■ RECORDED DATA:
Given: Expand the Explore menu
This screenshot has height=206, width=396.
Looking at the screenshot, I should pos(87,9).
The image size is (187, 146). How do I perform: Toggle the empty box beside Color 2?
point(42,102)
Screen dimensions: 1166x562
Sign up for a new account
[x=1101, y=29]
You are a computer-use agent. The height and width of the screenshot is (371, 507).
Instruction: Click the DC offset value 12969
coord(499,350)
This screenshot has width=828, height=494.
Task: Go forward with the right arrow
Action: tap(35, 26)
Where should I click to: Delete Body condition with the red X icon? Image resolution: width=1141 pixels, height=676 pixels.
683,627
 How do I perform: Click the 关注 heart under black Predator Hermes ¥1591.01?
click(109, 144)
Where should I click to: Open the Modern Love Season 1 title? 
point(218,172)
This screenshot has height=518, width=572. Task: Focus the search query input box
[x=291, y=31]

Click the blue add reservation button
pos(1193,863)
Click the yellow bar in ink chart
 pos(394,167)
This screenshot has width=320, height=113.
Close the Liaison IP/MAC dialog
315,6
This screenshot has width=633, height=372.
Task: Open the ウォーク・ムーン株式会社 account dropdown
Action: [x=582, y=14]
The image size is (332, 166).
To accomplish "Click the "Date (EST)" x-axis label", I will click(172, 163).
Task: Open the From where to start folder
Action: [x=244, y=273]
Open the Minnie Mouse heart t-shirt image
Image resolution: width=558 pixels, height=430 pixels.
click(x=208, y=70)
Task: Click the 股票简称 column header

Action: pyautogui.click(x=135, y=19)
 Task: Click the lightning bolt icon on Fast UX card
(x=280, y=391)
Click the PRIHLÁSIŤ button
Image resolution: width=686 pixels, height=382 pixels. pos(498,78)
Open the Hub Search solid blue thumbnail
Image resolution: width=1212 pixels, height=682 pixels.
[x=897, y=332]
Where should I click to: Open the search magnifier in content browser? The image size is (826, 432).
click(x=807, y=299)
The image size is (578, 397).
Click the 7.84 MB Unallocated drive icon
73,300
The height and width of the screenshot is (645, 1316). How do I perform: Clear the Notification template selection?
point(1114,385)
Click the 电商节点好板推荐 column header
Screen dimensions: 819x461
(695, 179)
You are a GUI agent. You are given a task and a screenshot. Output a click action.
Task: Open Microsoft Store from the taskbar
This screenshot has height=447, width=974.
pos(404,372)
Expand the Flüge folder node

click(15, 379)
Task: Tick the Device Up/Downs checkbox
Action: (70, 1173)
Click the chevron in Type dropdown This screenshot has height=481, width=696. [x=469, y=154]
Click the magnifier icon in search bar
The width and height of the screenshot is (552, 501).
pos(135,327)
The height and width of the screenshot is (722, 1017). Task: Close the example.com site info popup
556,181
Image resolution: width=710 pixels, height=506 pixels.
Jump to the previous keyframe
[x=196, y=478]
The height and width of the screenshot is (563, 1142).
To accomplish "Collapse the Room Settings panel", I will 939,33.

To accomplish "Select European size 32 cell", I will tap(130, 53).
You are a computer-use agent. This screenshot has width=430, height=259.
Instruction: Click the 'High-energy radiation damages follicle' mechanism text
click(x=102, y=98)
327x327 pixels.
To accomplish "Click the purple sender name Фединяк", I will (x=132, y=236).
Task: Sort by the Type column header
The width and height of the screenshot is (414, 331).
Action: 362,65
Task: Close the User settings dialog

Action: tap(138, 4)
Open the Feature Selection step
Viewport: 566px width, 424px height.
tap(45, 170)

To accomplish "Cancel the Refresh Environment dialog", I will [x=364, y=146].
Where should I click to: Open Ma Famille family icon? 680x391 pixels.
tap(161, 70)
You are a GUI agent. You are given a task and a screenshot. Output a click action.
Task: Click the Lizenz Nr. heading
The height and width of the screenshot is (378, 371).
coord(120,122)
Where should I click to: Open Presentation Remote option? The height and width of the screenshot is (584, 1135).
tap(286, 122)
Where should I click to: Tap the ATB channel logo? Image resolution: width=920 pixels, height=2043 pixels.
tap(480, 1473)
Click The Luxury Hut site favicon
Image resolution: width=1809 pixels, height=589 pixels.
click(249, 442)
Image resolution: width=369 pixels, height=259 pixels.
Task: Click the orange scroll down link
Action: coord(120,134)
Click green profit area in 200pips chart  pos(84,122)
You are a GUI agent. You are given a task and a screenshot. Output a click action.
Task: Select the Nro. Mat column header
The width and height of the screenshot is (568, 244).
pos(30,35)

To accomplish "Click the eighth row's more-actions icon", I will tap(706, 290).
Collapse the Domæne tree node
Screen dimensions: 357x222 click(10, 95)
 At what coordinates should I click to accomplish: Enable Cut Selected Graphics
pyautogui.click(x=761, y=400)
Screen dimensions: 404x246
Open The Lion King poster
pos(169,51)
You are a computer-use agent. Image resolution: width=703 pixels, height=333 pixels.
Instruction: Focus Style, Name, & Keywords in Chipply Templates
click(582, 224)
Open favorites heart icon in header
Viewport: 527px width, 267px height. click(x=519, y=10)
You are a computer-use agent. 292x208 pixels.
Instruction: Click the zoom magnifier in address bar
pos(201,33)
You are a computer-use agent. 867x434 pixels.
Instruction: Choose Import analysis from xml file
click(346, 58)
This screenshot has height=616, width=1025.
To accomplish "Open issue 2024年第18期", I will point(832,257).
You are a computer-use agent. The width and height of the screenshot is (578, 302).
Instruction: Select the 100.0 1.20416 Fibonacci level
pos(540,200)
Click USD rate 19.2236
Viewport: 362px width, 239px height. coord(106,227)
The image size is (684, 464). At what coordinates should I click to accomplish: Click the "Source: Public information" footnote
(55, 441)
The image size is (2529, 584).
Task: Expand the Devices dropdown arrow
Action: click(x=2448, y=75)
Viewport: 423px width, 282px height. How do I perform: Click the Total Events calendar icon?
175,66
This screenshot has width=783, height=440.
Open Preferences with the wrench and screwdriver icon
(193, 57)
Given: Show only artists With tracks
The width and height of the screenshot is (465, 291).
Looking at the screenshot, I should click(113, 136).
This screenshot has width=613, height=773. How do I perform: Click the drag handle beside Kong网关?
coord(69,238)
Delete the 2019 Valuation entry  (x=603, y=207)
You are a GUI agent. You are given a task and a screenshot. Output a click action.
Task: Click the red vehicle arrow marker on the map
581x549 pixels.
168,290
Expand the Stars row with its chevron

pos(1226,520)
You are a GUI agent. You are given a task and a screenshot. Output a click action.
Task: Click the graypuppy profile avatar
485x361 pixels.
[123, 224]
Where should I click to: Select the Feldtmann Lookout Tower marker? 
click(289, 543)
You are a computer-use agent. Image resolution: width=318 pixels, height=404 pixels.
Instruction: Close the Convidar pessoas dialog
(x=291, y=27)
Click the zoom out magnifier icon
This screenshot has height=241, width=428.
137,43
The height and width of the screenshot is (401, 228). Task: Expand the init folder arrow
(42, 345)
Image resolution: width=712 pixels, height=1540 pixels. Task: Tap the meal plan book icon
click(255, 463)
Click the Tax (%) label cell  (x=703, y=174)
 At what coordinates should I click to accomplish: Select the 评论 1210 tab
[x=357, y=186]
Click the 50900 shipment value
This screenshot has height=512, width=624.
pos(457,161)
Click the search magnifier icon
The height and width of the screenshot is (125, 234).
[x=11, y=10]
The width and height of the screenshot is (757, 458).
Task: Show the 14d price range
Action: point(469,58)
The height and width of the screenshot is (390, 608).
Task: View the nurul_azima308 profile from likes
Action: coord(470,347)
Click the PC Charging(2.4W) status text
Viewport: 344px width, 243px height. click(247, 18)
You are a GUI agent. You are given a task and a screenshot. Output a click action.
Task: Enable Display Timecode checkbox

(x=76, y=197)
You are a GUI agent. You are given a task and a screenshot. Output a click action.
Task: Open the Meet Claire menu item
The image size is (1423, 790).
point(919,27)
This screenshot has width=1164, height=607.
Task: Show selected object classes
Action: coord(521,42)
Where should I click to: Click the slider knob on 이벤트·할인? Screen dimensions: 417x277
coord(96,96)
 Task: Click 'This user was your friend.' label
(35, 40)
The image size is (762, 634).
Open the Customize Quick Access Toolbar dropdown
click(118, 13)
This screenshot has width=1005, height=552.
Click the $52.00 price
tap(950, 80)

■ WORK REQUIRED: Beginning with the line containing "Instruction: Choose Import" and ending with the line containing "You are a computer-use agent. Image resolution: width=318", extract those lines exactly from the listing above, and only those.

■ RESULT FOR THIS TASK:
Instruction: Choose Import analysis from xml file
click(346, 58)
This screenshot has height=616, width=1025.
To accomplish "Open issue 2024年第18期", I will point(832,257).
You are a computer-use agent. The width and height of the screenshot is (578, 302).
Instruction: Select the 100.0 1.20416 Fibonacci level
pos(540,200)
Click USD rate 19.2236
Viewport: 362px width, 239px height. coord(106,227)
The image size is (684, 464). At what coordinates should I click to accomplish: Click the "Source: Public information" footnote
(55, 441)
The image size is (2529, 584).
Task: Expand the Devices dropdown arrow
Action: click(x=2448, y=75)
Viewport: 423px width, 282px height. How do I perform: Click the Total Events calendar icon?
175,66
This screenshot has width=783, height=440.
Open Preferences with the wrench and screwdriver icon
(193, 57)
Given: Show only artists With tracks
The width and height of the screenshot is (465, 291).
Looking at the screenshot, I should click(113, 136).
This screenshot has width=613, height=773. How do I perform: Click the drag handle beside Kong网关?
coord(69,238)
Delete the 2019 Valuation entry  (x=603, y=207)
You are a GUI agent. You are given a task and a screenshot. Output a click action.
Task: Click the red vehicle arrow marker on the map
581x549 pixels.
168,290
Expand the Stars row with its chevron

pos(1226,520)
You are a GUI agent. You are given a task and a screenshot. Output a click action.
Task: Click the graypuppy profile avatar
485x361 pixels.
[123, 224]
Where should I click to: Select the Feldtmann Lookout Tower marker? 
click(289, 543)
You are a computer-use agent. Image resolution: width=318 pixels, height=404 pixels.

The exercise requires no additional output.